Once a host is set up, the day-to-day loop is small. A typical monthly refresh:

  1. sudo ./update-install-pserver.sh  — refresh the template and install the new /usr/local/bin/pserver.
  2. Restart one test palace and confirm it comes back clean. Then either run the script again with --restartall, or restart the rest one by one with systemctl restart palace-<user>.service. See the recommended rollout above.
  3. After adding or removing a palace, run sudo gen-media-nginx.sh --scan-homes --reload — or just wait a couple of minutes for the cron job to do it.
  4. If you ever hand-edit anything in /etc/nginx/, run sudo nginx -t before reloading. One important rule: never hand-edit the generated 03-media… file. Fix the inputs (mediaserverurl.txt, flags to the generator, cert paths) and re-run the script.

This page is designed to stand on its own — every edge case referenced above is covered in the sections earlier on this page.

Listing palaces from the public directory

Running palaces automatically register with the public directory on a schedule, which is how regular users discover them.
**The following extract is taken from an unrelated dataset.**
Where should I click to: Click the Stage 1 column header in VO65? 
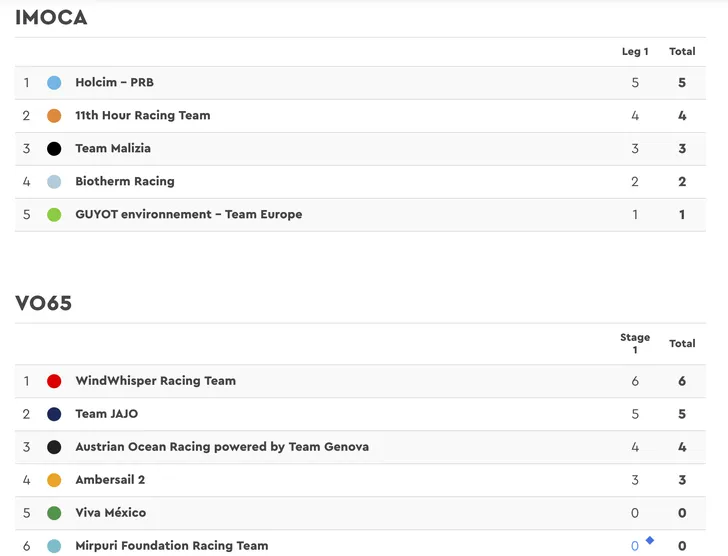pos(635,344)
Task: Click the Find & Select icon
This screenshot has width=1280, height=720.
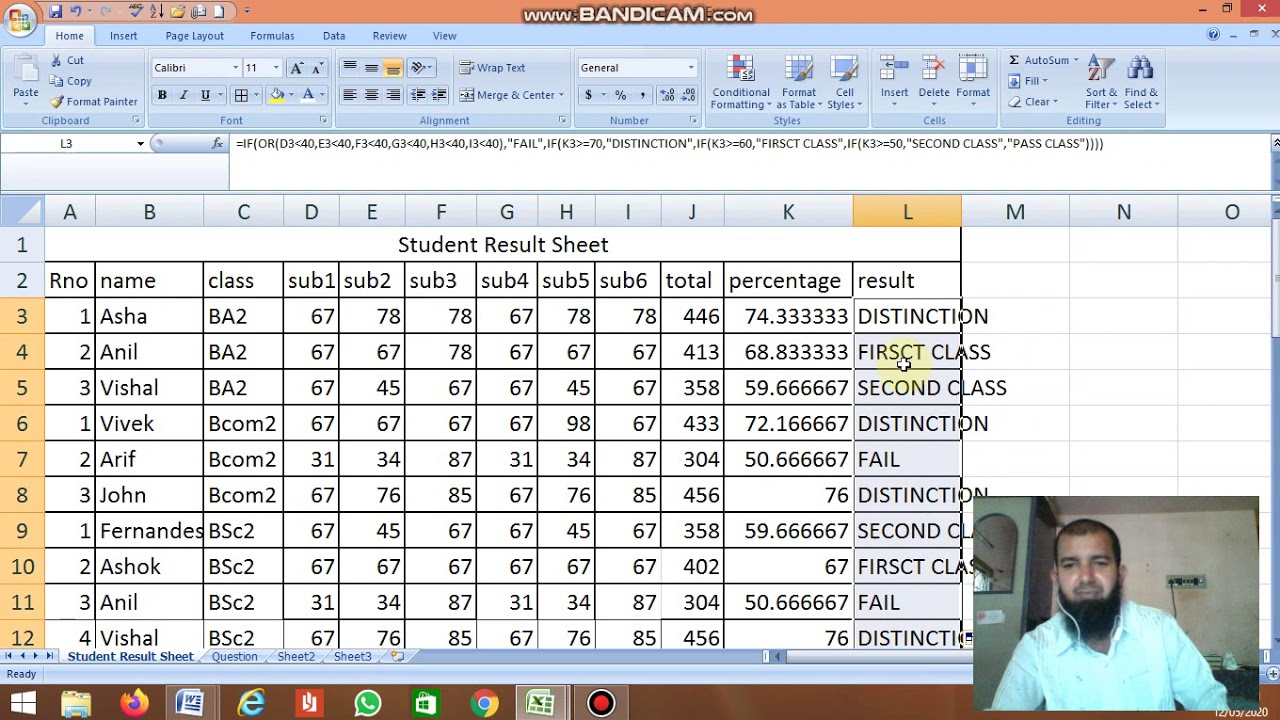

If you’d like to feature palaces on your own website — either the whole directory or just the palaces you host — you can pull the same data as a JSON feed and render it however you like.

  • The feed: https://directory.thepalace.app/index.json. It’s a JSON document with a servers array — each entry has a name, a picture, a palace_url (under _directory), and more. The HTTP response includes cache hints; please honor them rather than hammering the endpoint.
  • Show only the palaces you host: every palace that registers sends along a provider label (the same string you set with --provider on the server). In the JSON that label is exposed as yphost_provider — so on your site, filter the list down to rows whose yphost_provider matches your own provider string.

If you just want the human-friendly view, the live directory UI is at directory.thepalace.app.